Born in 1953 in Toronto, Ontario, Canada, of British parents, he is now 56, married and with three children. His career covers a wide range of performance, touring and recording experience in many varied styles. He said he spent his College years at what he called the “the best Junior College in the nation, El Camino College in Torrence, CA, and with a B.A. in Music and a Masters in Education from Malone College, Canton, Ohio, and a Masters of Divinity degree from Fuller in Pasadena, California.
He teaches Guitar, Piano, Voice, Base Guitar, Mandolin, Octave Mandolin, Hammered and Mountain Dulcimer, Banjo, Trumpet, Baritone, Tuba and Beginning Percussion. He also coaches individuals in Songwriting, and Musical Groups in Performance Technique, as well as Musicianship, Sight Reading and Music Theory for any instruments,
Simkiss smiles when he explains how he once played the tuba in front of an audience of 80,000! He quickly notes that it was in 1972 during the Campus Crusade for Christ and the audience was the football fans in the stands at the Cotton Bowl in Dallas, Texas.
These days his teaching takes place at a more quiet and confined location -- Joyful Sounds Academy of Music & Arts located at 117 E. Vance Street in Fuquay-Varina. As one of his students put it: “William is a very passionate, encouraging and professional teacher and friend. He is very funny and works interesting anecdotes into his lessons.”
His wife, Sue, is heavily involved in her family, Simkiss said, and very active in PTA leadership, including being PTA President at both Fuquay-Varina Elementary School and currently (2009-2010) at Fuquay-Varina Middle School,” he explained. “She’s a wonderful singer and we’ve toured together as a duo and part of a trio and a larger ensemble.”
They have three children. Kirsten is 18 and a graduate of Fuquay-Varina High School majoring in Art. She currently is attending Western Carolina University majoring in Digital Animation and Fine Arts. “She’s a flutist, playing in school bands for four years,” Simkiss said, “and plays a Irish Pennywhistle (Tin Whistle) which I gave her.

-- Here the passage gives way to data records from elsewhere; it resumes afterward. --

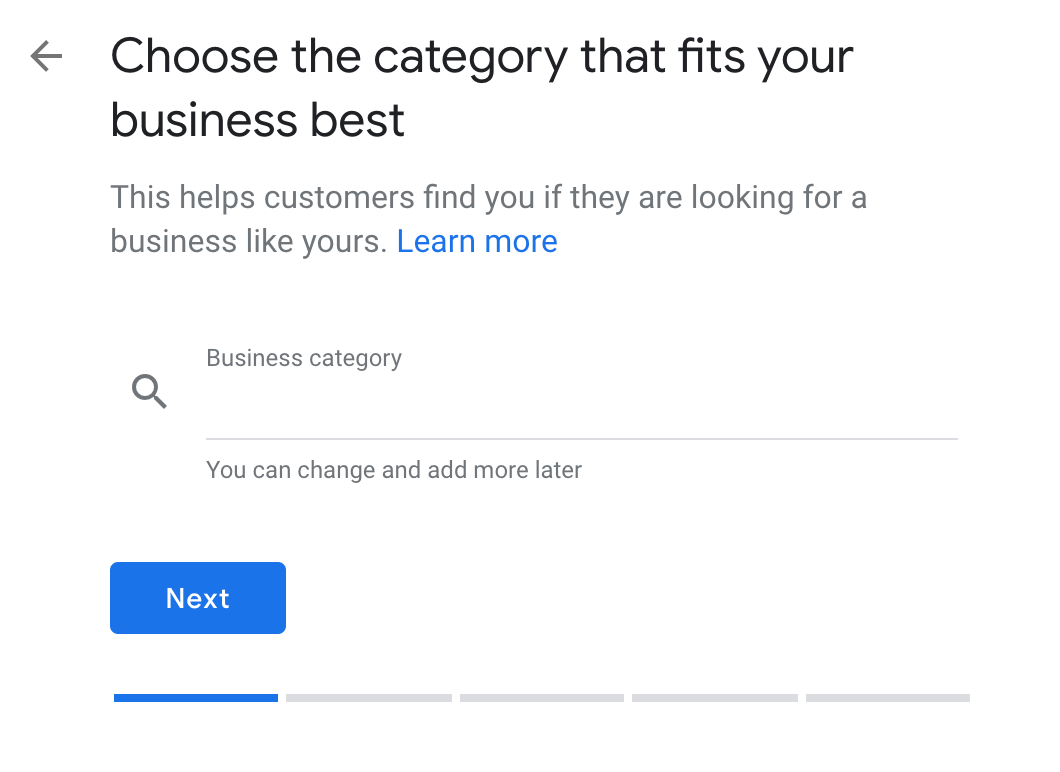Click the "Choose the category" heading line
The width and height of the screenshot is (1060, 772).
(x=482, y=57)
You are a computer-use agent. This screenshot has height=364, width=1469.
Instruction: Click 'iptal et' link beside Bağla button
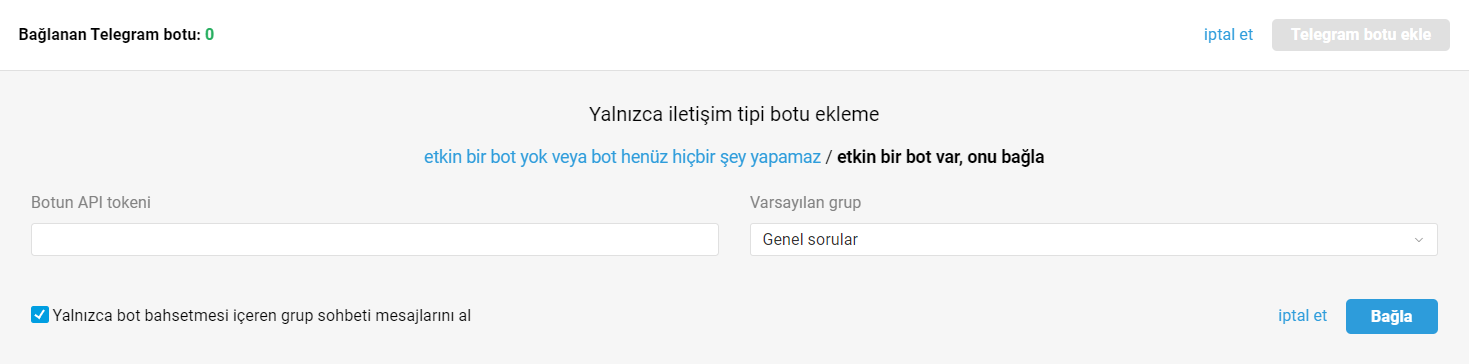point(1303,316)
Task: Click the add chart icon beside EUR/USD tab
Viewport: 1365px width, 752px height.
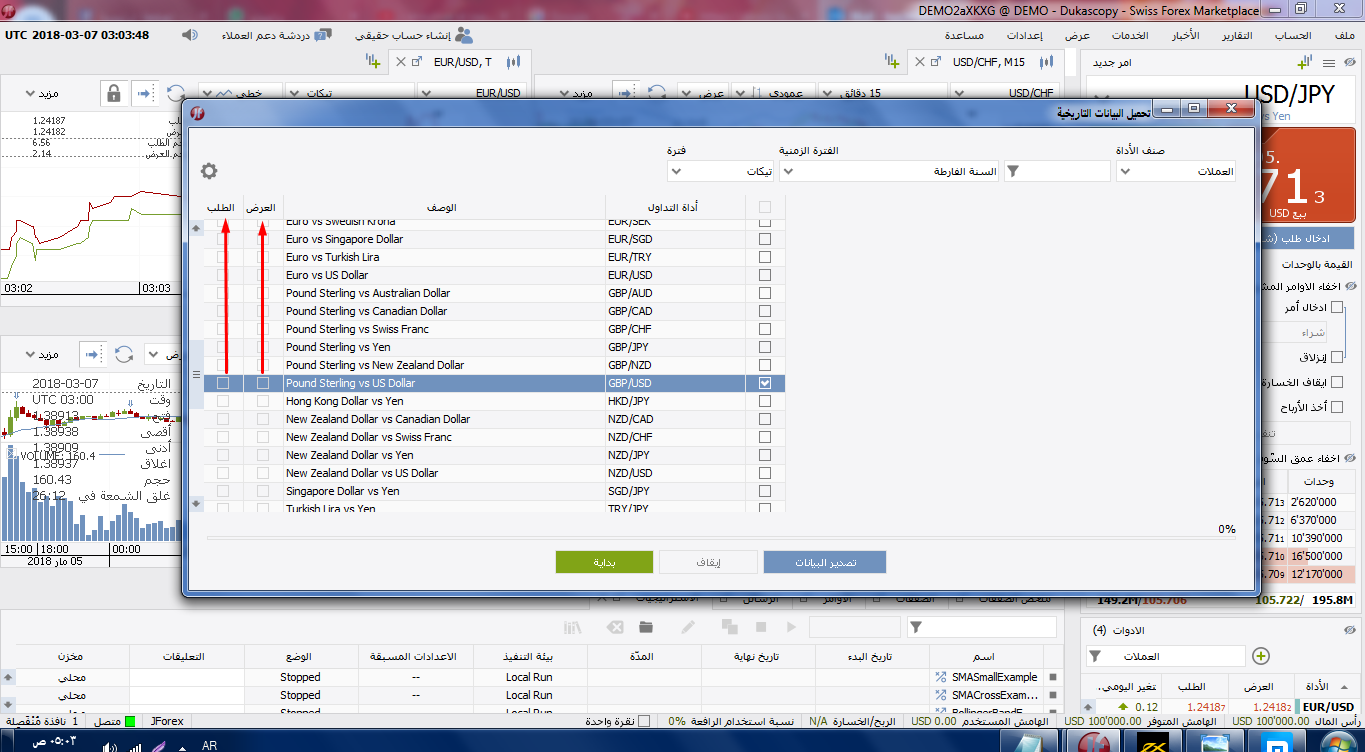Action: [x=375, y=62]
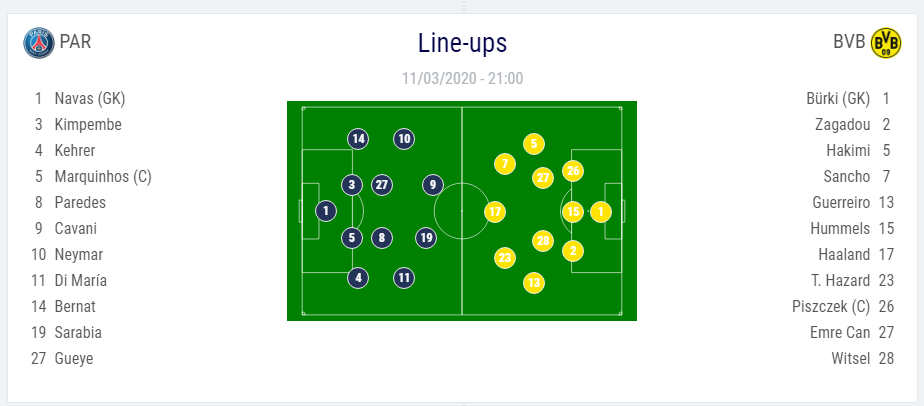The width and height of the screenshot is (924, 406).
Task: Select Marquinhos (C) in PSG list
Action: [x=103, y=177]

She’s learning Japanese and harbors the hope to spend her Junior Year abroad in Japan.”
Ceille, 16, is the second daughter, a Junior at Fuquay-Varina High School. Heavily involved in Wind Ensemble and Marching Band, playing French horn and trumpet, marching with the Mellophone. She’s involved with Fellowship of Christian Athletes on campus. Photo journalism is her great love.
Alec John, 14, is an Eighth Grader at Fuquay-Varina Middle School, who Simkiss says is a budding writer of song lyrics as well as Stephen King novels. He’s played violin in the school orchestra for two years and continues with his Les Paul electric guitar. “Music is a major part of his life,” Simkiss said.
As for his own upbringing, Simkiss has one sibling, an older brother, Jim (James R,) who lives with his family in Colorado Springs, CO.
“My Dad, Frank Simkiss, was born in Newcastle, England and served in the British Eight Army at the end of World War II. My mother, Georgina Ross Robertson (Simkiss) was born of Scottish parents in Chicago, Illinois, and was an elite dance teacher at the Aragon Ballroom. “She had the autograph of every major and minor star of the Big Band era,” he said.
Simkiss has lived in Canada, and on the U.S. Midwest, but mostly for 25 years in Los Angeles. He said he’s lived in Fuquay-Varina for 11 years now.
“I love the one-on-one music teaching experience,” he explained. “And my focus is to teach people ‘how we really play,’ not as the old lesson books would have us learn. To help people learn the skills necessary to play the way we hear in live performances and on CD’s. I developed this style of teaching and my own book because no one was offering this kind of practical style. And I have been happily teaching those lessons for 37 years.”
Simkiss said he’s written something like 120 songs over the years. “I’m trying to set myself up to self-record them over the next few years. I write chord progressions and melodies quite naturally and quickly. Lyrics are a struggle though! Everything comes out in boring prose. As Senior Benedic says in Shakespeare’s “Much Ado About Nothing”, “I cannot woo in Festival terms!”
“I have an especial love for singer-songwriters, as it contains everything I most enjoy: songwriting, playing, singing and performing. And whereas in Los Angeles I tended to draw to me lead guitarists, here in North Carolina, I’ve been blessed with many a good writer! Several have gone on to do recordings of their material, and a few have done multiple albums!
“Over the decades I have taught over two thousand guitar students alone. Not to mention countless other students on voice and various other instruments! Some have gone on to careers in music, degrees from College or to teach professionally in schools.
“My chiefest delight in teaching is to see someone’s face light up, and hear them say, ”I can do that!”